Durante los últimos años, la política de seguridad en México ha sido objeto de intensos debates, especialmente a raíz de la estrategia implementada por el presidente Andrés Manuel López Obrador, resumida en la polémica frase: “abrazos, no balazos”. Esta consigna, en apariencia pacifista, pretendía representar un enfoque humanista orientado a atender las causas sociales de la violencia en lugar de confrontarla directamente. No obstante, conforme avanzaron los años, los resultados fueron cada vez más cuestionables, al punto de generar un profundo reclamo social ante la persistencia —y en algunos rubros, el agravamiento— de la violencia, los asesinatos y, particularmente, las desapariciones forzadas.
En este contexto, el inicio de la administración de Claudia Sheinbaum ha marcado un punto de inflexión. Desde los primeros días de su gobierno, se han implementado acciones directas contra la delincuencia organizada, que incluyen detenciones relevantes, decomisos sustantivos y la captura de funcionarios municipales presuntamente coludidos con grupos delictivos. Esta contundencia contrasta de forma evidente con el proceder de su antecesor, aunque resulta paradójico que, en sus declaraciones públicas, Sheinbaum insista en la inexistencia de cambios en la estrategia de seguridad nacional.
Dicha contradicción entre el discurso oficial y los hechos verificables constituye uno de los ejes más reveladores del momento político actual. El gobierno de Sheinbaum, pese a su retórica de continuidad, ha asumido una postura mucho más activa y frontal ante el crimen organizado, lo cual permite inferir una transformación en la concepción misma de la seguridad pública. Esto no implica necesariamente un giro ideológico, sino una respuesta pragmática a una realidad nacional insostenible: la de miles de víctimas que, durante años, padecieron los efectos de una estrategia que, en la práctica, fue percibida como permisiva, y que hoy empieza a ser cuestionada por su posible vínculo estructural con redes criminales.
En efecto, distintas investigaciones periodísticas han comenzado a revelar señalamientos preocupantes acerca de una posible connivencia entre el gobierno de López Obrador y ciertos grupos delictivos, lo cual pondría en entredicho la autenticidad del modelo pacifista que se promovía. Más allá de las conjeturas, algunos indicios han captado la atención del gobierno de los Estados Unidos, donde supuestamente se desarrollan investigaciones criminales en curso. En caso de confirmarse estas sospechas, la narrativa de la “pacificación” podría derivar en un escándalo de implicaciones internacionales.

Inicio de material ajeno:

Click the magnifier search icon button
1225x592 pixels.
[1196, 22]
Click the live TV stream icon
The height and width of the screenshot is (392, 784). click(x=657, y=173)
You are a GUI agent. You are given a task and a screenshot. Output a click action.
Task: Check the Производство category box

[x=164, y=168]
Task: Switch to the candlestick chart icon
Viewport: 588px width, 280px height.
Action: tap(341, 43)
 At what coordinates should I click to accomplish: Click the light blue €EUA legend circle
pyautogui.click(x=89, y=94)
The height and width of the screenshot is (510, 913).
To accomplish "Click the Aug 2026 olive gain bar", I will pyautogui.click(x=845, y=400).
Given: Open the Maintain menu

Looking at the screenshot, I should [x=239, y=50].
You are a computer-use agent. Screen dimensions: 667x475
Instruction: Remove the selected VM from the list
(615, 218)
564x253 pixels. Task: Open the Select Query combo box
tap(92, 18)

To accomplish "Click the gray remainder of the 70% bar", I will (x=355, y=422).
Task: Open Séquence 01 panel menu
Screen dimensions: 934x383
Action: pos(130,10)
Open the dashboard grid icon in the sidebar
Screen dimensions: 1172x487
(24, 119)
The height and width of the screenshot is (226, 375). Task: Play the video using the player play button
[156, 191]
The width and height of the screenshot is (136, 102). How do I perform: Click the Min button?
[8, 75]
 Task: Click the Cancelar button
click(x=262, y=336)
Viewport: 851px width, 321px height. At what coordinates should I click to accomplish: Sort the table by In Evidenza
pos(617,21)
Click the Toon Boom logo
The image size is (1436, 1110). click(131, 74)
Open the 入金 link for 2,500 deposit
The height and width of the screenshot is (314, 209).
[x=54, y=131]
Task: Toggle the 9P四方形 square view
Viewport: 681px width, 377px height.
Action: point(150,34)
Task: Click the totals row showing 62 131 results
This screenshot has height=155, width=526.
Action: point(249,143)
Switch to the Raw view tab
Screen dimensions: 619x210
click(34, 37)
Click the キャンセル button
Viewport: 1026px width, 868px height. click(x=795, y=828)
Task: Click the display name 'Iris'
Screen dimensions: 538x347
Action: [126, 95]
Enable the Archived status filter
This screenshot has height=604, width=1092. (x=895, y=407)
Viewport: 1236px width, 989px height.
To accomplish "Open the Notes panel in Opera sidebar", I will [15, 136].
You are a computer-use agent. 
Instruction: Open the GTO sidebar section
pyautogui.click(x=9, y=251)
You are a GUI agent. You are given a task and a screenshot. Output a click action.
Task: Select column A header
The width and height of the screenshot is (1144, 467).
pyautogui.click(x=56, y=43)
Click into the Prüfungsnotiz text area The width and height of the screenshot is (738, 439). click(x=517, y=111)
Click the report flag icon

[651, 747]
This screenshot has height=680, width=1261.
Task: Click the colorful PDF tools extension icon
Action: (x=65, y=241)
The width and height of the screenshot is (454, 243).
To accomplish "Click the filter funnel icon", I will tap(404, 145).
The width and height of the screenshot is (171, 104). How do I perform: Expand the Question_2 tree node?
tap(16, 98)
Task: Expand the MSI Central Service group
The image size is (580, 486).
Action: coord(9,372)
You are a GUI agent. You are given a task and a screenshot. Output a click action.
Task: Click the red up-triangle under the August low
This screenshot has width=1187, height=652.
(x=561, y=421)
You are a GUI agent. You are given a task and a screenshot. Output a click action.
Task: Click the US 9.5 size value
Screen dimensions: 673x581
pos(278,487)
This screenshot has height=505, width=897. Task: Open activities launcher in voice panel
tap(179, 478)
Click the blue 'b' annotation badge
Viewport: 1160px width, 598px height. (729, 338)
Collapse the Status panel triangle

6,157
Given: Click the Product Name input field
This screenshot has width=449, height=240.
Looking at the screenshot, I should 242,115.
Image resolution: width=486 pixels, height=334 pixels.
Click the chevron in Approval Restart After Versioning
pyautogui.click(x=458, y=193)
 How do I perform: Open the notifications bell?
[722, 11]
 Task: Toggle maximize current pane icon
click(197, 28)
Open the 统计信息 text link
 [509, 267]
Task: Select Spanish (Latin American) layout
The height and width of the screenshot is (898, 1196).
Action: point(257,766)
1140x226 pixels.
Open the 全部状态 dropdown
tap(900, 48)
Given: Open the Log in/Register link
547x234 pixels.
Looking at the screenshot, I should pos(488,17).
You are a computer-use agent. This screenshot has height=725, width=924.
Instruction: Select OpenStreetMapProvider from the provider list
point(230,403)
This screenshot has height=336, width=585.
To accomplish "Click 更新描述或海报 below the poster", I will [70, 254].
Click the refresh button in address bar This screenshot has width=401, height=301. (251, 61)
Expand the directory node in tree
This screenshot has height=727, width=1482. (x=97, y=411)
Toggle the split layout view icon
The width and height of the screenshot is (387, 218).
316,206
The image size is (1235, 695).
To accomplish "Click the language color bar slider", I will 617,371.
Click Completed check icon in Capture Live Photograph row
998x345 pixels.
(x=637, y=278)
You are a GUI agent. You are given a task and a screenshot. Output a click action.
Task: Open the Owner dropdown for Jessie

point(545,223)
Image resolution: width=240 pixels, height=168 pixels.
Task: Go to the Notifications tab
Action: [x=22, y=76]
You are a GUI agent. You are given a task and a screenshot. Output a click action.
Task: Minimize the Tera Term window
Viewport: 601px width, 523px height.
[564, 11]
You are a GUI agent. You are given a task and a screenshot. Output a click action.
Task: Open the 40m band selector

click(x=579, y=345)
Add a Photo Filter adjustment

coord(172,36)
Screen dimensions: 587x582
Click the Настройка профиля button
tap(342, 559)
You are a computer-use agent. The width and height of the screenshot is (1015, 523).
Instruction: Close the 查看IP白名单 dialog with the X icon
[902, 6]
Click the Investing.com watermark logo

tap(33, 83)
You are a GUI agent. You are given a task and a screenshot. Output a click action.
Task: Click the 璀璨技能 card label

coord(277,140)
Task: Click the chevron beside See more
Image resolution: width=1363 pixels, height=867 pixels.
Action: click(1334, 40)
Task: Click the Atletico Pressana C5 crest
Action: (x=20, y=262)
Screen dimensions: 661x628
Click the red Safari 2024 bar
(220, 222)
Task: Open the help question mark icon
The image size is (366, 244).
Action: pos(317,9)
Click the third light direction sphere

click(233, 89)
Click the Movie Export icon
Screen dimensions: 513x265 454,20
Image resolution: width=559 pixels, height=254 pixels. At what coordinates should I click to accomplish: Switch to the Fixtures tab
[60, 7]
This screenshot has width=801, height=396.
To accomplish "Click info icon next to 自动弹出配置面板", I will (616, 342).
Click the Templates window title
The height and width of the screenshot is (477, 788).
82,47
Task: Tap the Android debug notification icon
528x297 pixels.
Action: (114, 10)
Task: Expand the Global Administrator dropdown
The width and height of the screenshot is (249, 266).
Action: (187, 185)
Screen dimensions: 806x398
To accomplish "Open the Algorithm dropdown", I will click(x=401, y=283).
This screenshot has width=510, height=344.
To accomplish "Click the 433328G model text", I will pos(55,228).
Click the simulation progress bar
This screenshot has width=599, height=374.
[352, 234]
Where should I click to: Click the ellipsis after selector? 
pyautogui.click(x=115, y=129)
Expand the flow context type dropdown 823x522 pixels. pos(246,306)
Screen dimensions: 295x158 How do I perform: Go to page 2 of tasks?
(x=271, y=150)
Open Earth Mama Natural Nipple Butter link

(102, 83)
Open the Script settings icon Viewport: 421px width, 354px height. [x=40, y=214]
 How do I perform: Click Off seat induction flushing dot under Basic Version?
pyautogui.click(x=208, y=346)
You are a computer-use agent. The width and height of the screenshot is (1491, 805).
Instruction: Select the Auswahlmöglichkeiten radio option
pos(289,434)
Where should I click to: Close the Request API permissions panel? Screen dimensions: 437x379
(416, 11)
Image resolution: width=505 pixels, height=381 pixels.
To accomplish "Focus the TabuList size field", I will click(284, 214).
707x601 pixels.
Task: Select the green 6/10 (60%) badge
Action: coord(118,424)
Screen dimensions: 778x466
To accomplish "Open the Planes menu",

En ese tenor, otro factor decisivo para comprender el viraje de Sheinbaum es la presión ejercida por el expresidente Donald Trump, quien cumplió su amenaza y ya clasificó a los cárteles mexicanos como organizaciones terroristas. Esta amenaza desde el inicio de la administración trumpista, lejos de ser retórica, fue acompañada por exigencias diplomáticas y una creciente presión para que México entregara a criminales buscados por la justicia estadounidense, lo cual ocurrió en varios casos emblemáticos. Si bien el cambio en la estrategia ya se perfilaba, estas circunstancias externas contribuyeron a acelerar la implementación de una política más agresiva y cooperativa en materia de seguridad.
Desde una perspectiva jurídica, el nuevo enfoque de Sheinbaum también se distancia del pasado. La persecución de funcionarios corruptos y la activación de mecanismos institucionales para desarticular redes de colusión entre autoridades locales y crimen organizado sugieren una recuperación del principio de legalidad y del imperio de la ley como eje rector del Estado. En términos sociales, la nueva política parece atender el clamor popular de una ciudadanía cada vez más harta de vivir bajo el yugo del miedo, la impunidad y la violencia.
Por lo cual se concluye que Claudia Sheinbaum ha iniciado un nuevo paradigma en la política de seguridad en México, caracterizado por un mayor énfasis en la acción directa, el uso estratégico de los recursos del Estado y la ruptura, aunque negada, con el modelo anterior. Esta transformación no solo responde a presiones externas o cálculos políticos, sino a una necesidad inaplazable de restaurar el tejido social y la confianza ciudadana en las instituciones. El reto, sin embargo, será sostener este impulso sin caer en prácticas autoritarias ni en simulaciones que, como en el pasado, perpetúen la impunidad bajo nuevos rostros y nuevas promesas.